[Stored records]
....................

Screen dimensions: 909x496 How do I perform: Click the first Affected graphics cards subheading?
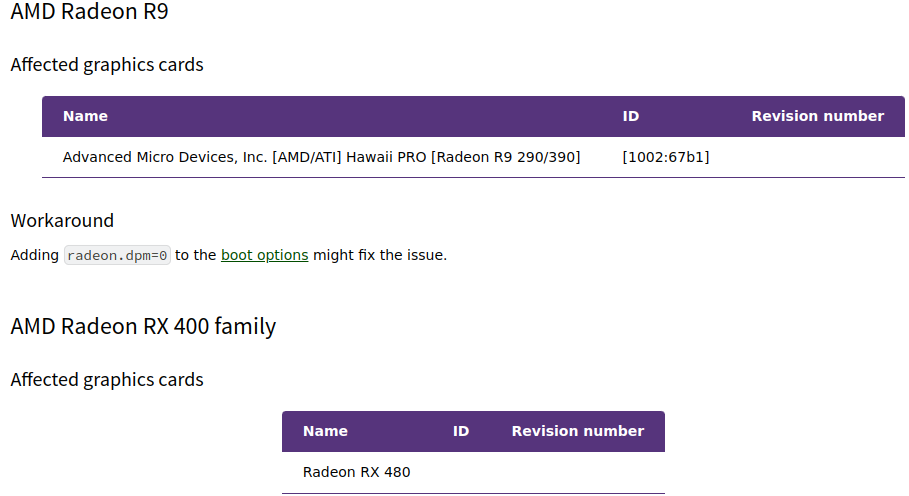click(x=107, y=65)
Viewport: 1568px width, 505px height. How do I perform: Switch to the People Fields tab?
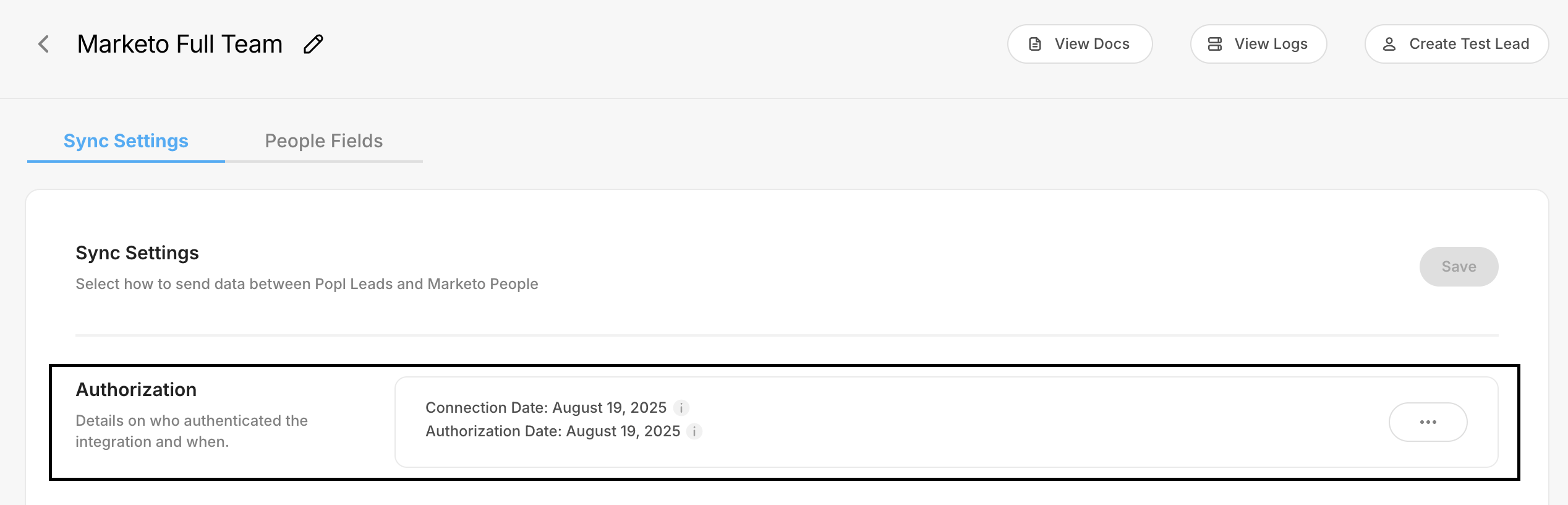[323, 141]
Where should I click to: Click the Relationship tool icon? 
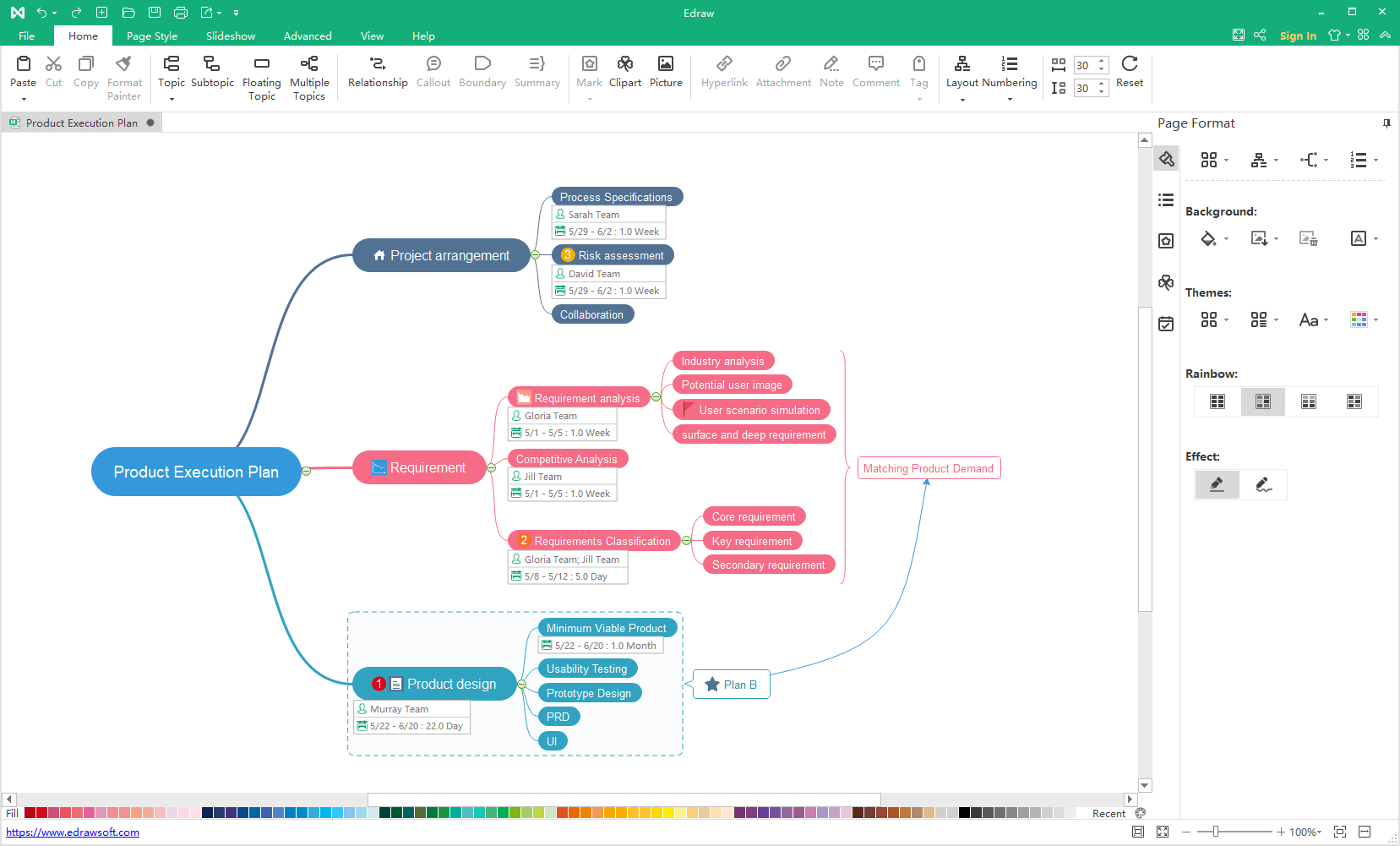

....................

Write out exactly, and only, the lines from the line holding "Viewport: 1568px width, 505px" through the end of the data, inclusive, without any pictures.

Viewport: 1568px width, 505px height. How do I perform: Switch to the People Fields tab?
[323, 141]
Where should I click to: Click the Relationship tool icon? 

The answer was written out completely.